My Cornish Rattler beside Carmen's Korev, and you can see the nice man from Wolverhampton just to the right
Day 14 (Final Day)

We both woke up for the last day feeling rather tired after a quite restless night in the tent. But what better thing to wake you up a bit than going down to the edge of Lizard Point to admire the view, and then coming back to get Cornish award winning ice cream for breakfast!

Carmen admiring the view at Lizard Point
And another one of the view as it is so good!










One more of the amazing view (because I have the power to!)
This got us all fired up to go. So after finishing our ice creams we got back on our bikes for the last 36 and a half miles! It started off slow due to a pretty strong headwind, but as we got warmed up and the wind lessened off a bit we started to pick up the pace a bit. Along the way we did have a nice encounter with a couple of cars though that slowed down as they went past us and shouted at us to get out of the road (one being an old lady which stuck in my head particularly). I won't mention what I wished I had shouted back to her!

We stopped off for lunch along the way at a Morrisons before then heading off for the last 12 miles! We were stopped very soon after though by Adrian Fox from Saturday Sport at Chelmsford and Southend radio station, who called me up to check on our progress, which they had been following for the previous two weeks. After a 10 minute interview we were on our way again. The last 10 miles passed quite slowly for us, I don't know if time actually slowed down, or if we slowed down (although the speedometer didn't show that we did), but everytime we  kept seeing signs it was only getting a mile closer. Once we got within the last mile we saw some cyclists coming the other way, and as we cycled past they all shouted to us well done, which made us smile.

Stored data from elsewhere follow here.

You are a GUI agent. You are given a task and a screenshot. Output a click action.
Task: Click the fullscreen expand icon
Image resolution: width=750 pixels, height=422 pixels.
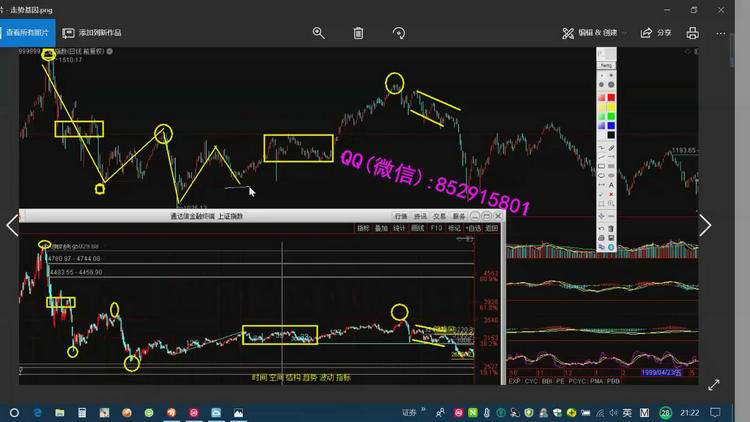click(714, 384)
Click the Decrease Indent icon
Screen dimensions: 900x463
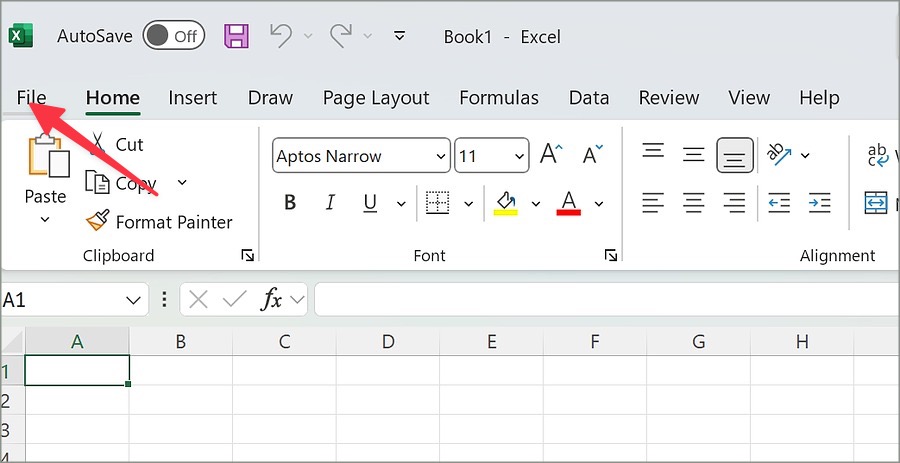coord(779,203)
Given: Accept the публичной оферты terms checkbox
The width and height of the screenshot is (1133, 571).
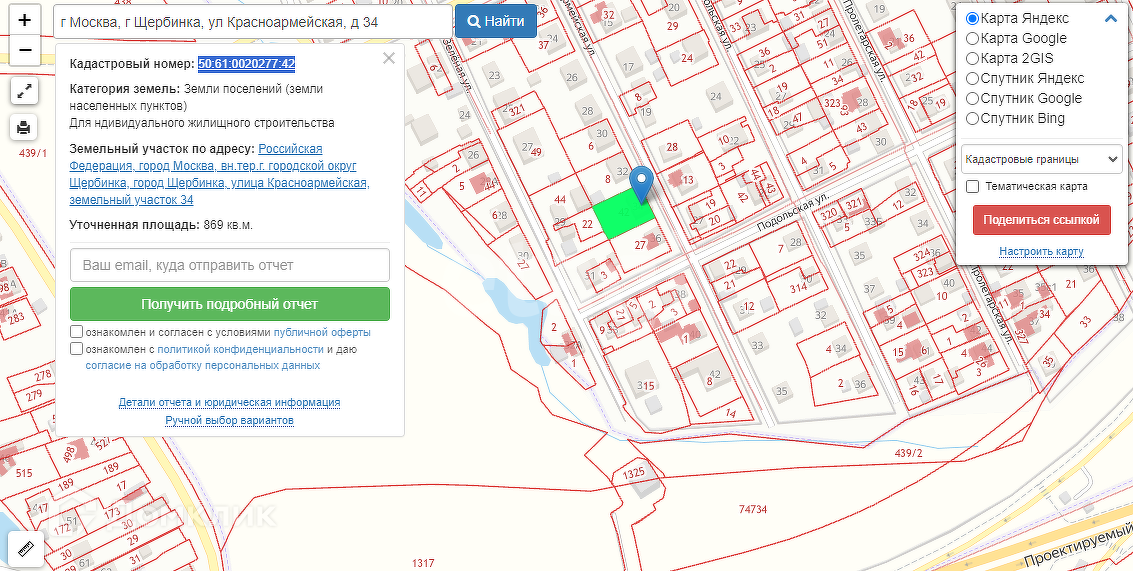Looking at the screenshot, I should click(x=77, y=332).
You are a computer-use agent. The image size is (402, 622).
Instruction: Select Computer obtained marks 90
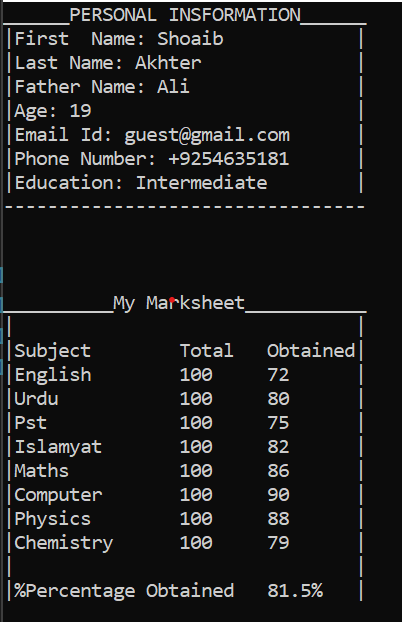(278, 495)
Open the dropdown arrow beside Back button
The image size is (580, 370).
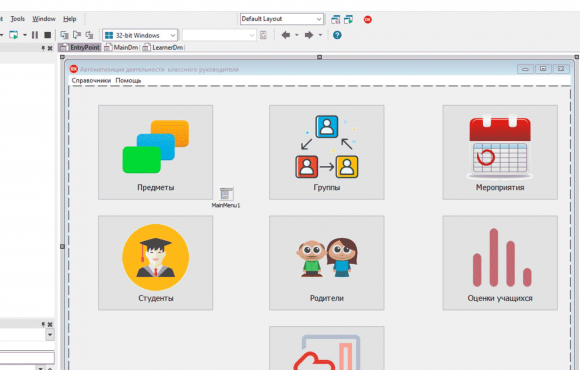(297, 35)
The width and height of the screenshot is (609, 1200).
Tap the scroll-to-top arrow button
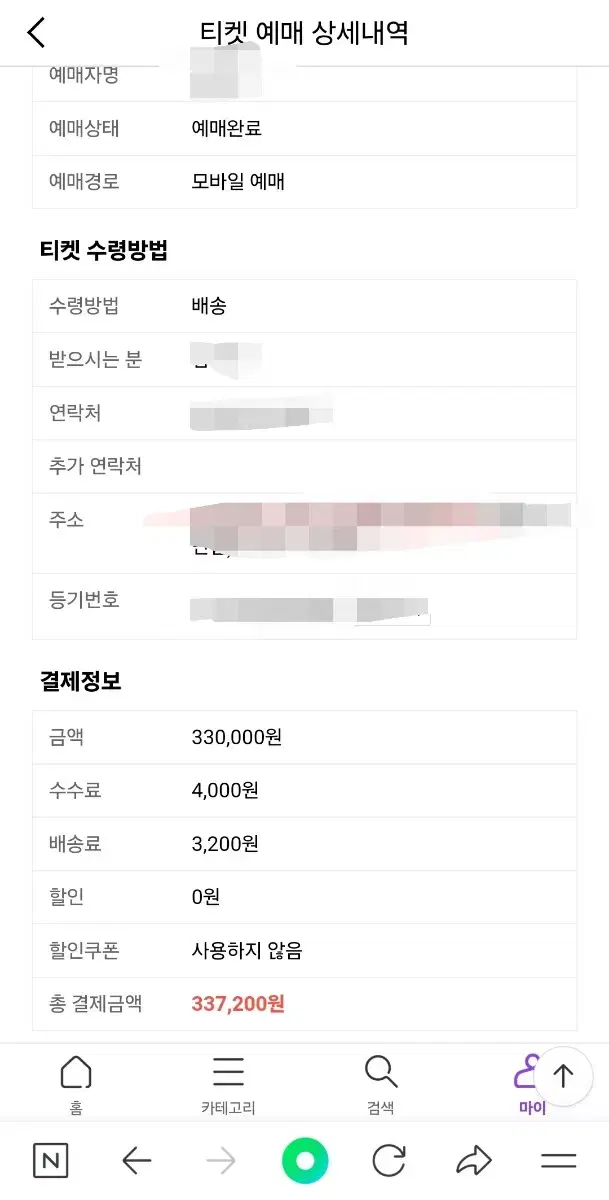click(563, 1076)
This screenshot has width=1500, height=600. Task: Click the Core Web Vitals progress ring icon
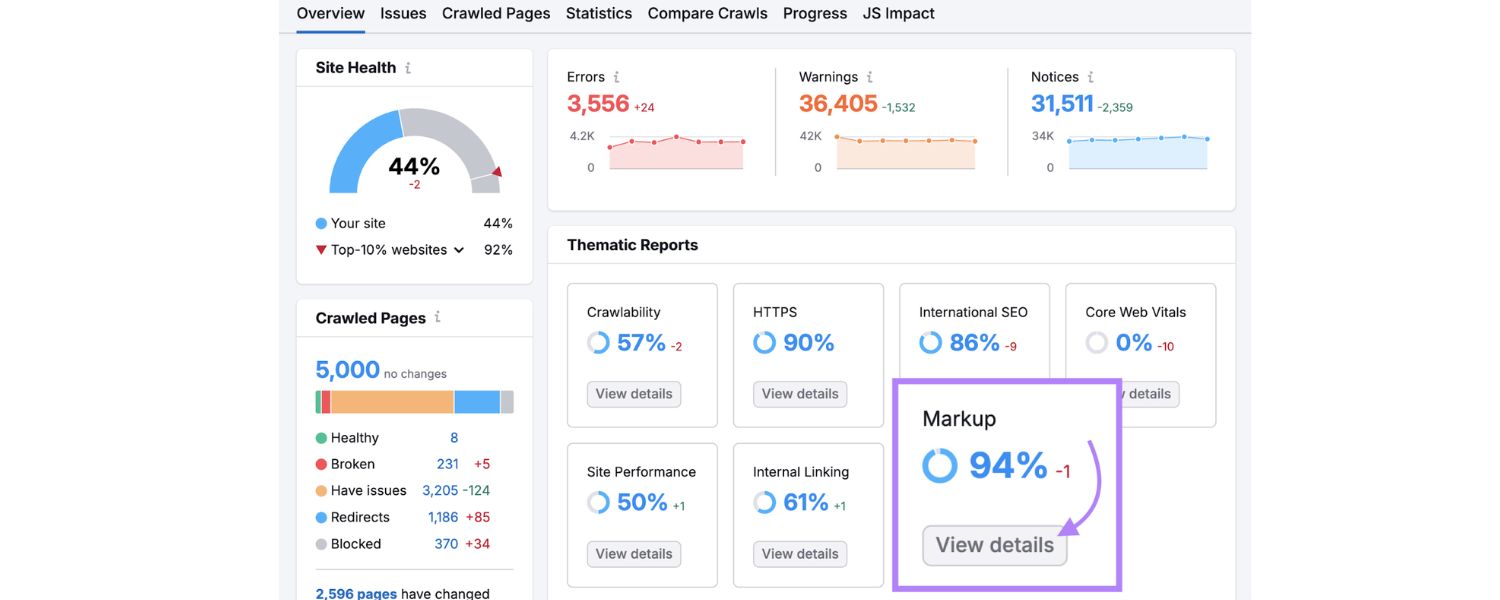pos(1097,342)
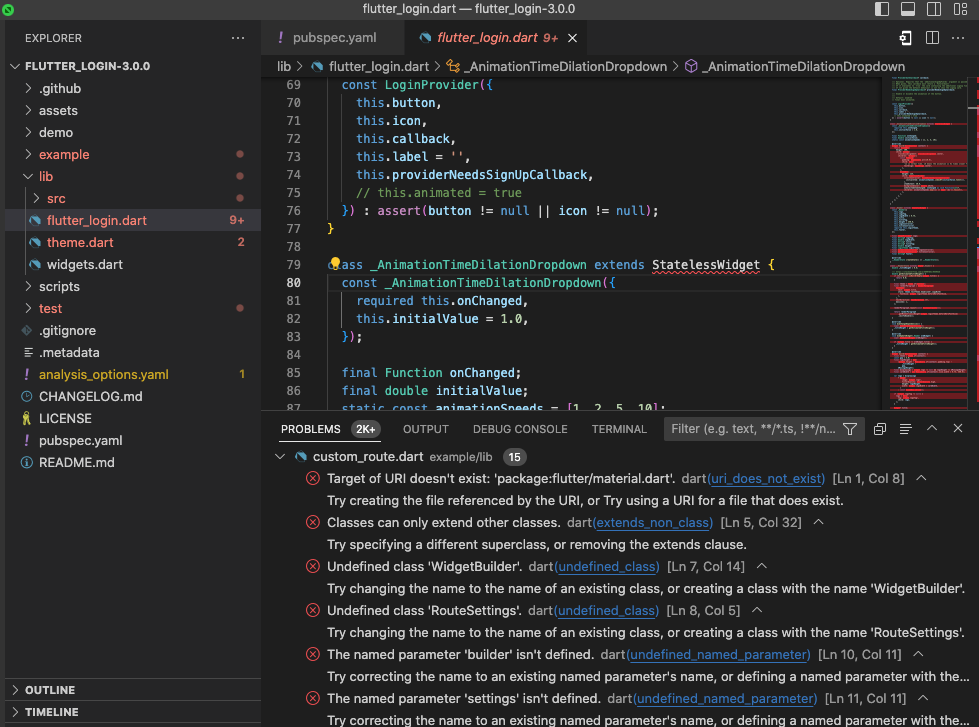Click the extends_non_class diagnostic link
979x727 pixels.
[652, 523]
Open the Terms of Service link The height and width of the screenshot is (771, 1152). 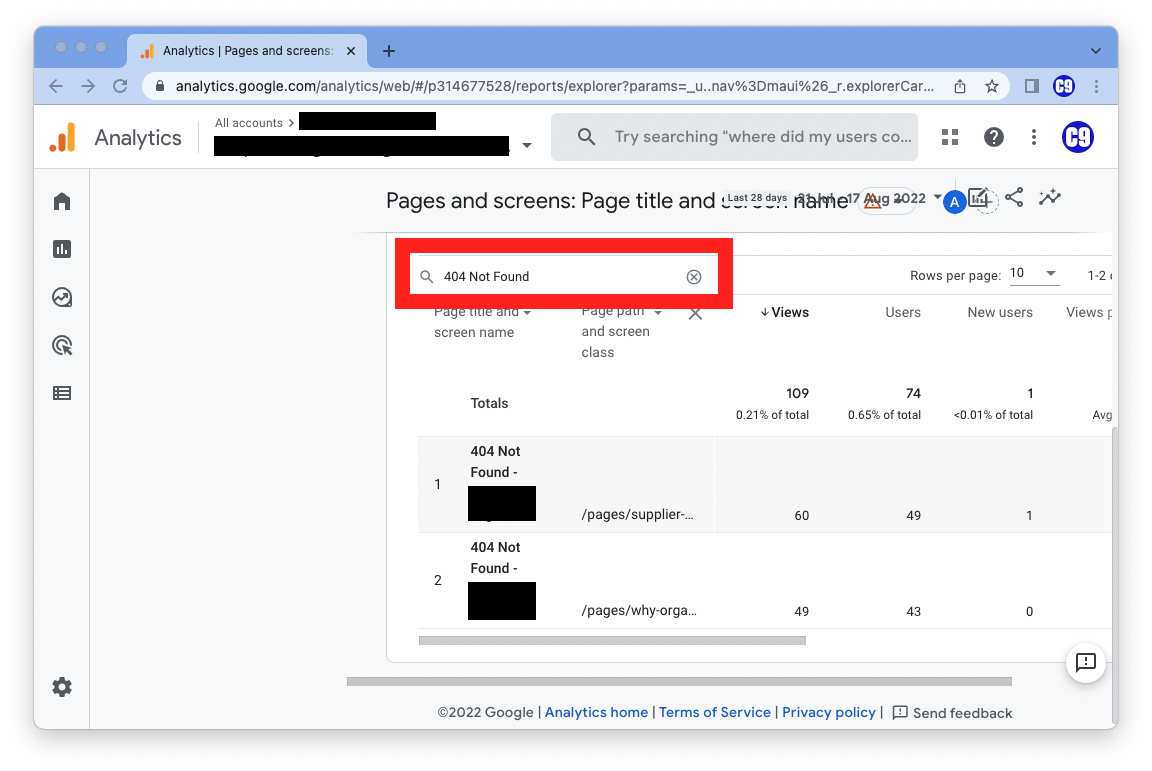click(x=715, y=712)
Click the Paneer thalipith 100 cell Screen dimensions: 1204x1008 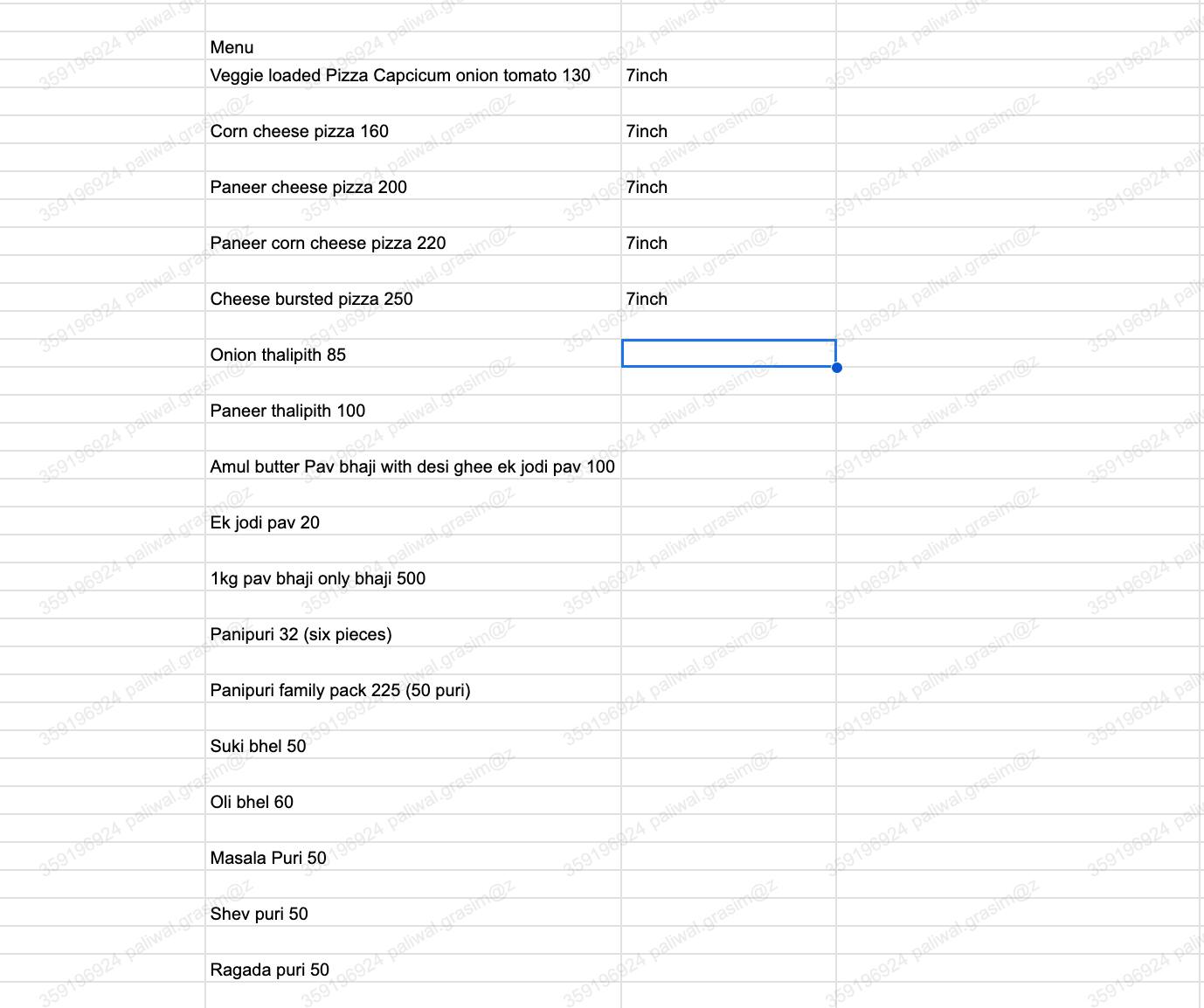point(413,410)
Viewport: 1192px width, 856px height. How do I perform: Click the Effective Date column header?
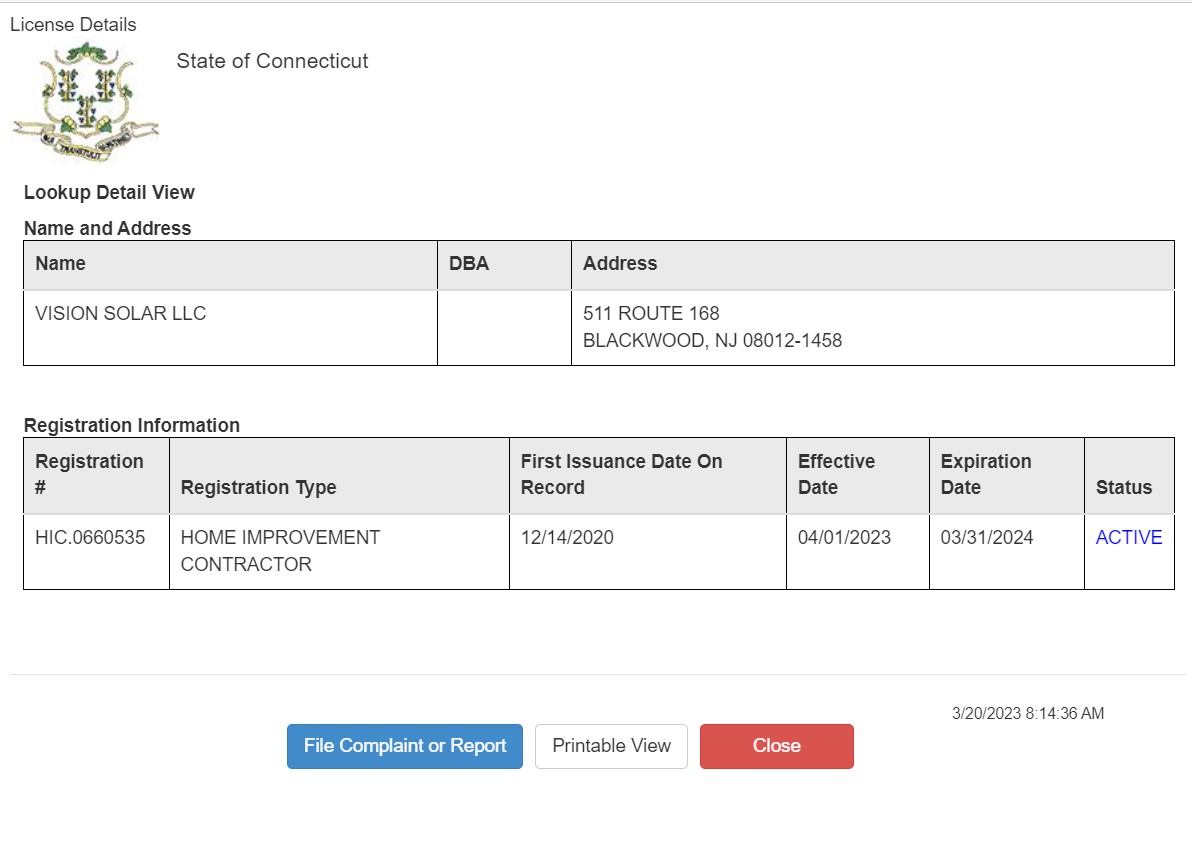tap(836, 475)
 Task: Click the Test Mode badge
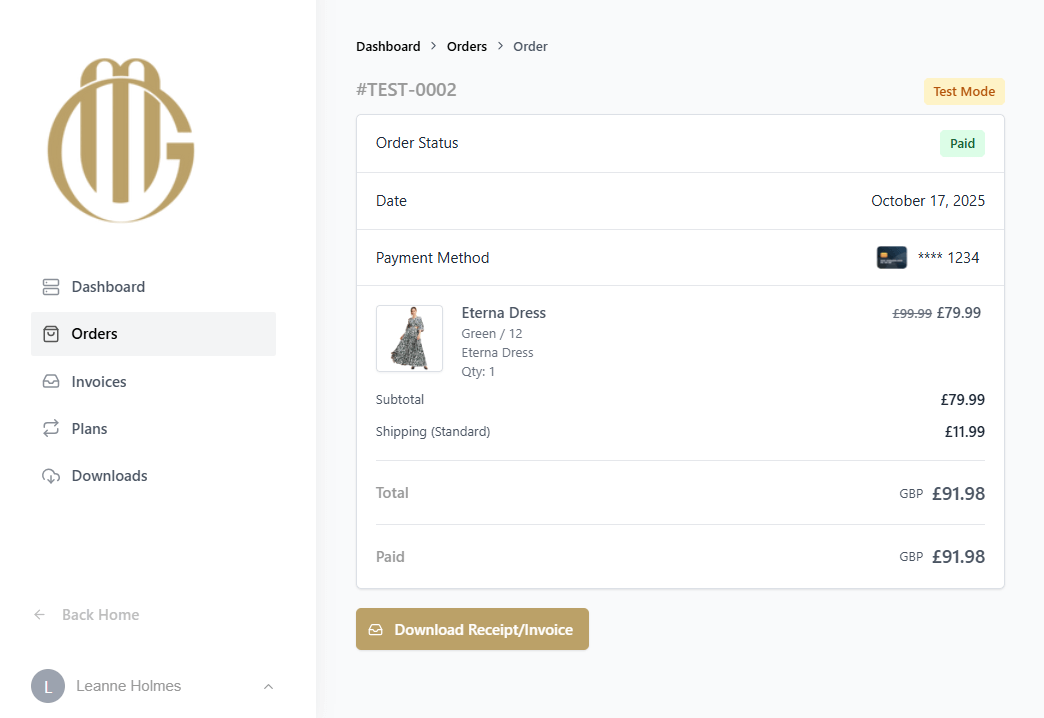tap(964, 92)
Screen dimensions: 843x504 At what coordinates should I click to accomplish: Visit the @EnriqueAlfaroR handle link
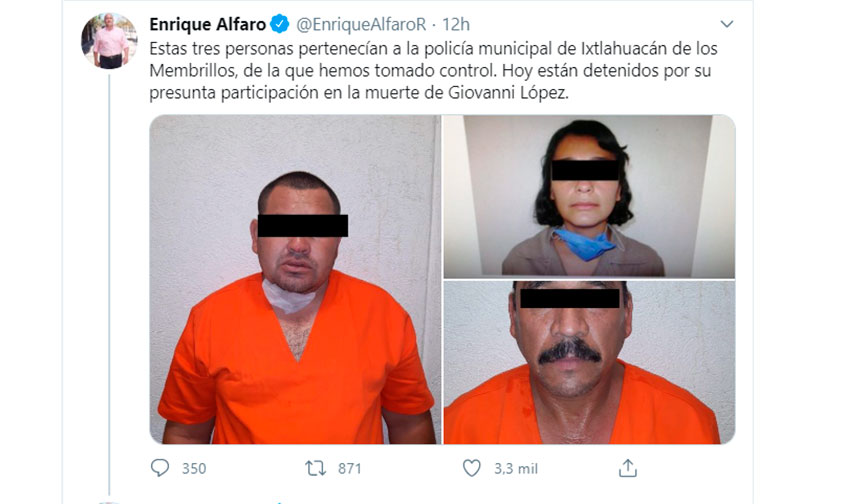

We then rounded a long corner to see Land's End in front of us, it was amazing coming down that final stretch, with flags up and a finish line at the end (not just for us unfortunately). Finally arriving there we were over the moon! We were lucky enough to have my parents meet us there at the end to welcome us with a nice little banner that was homemade with a couple of balloons to make it seem even better. We even had our photo taken in front of the landmark sign, which you would normally have to pay for, but we snuck in front to catch a quick picture when no one was looking! I must say there is not a lot at Land's End unless you are a cyclist having just completed a long ride, as that is what it seemed set up for. Although again the views do make it worthwhile going!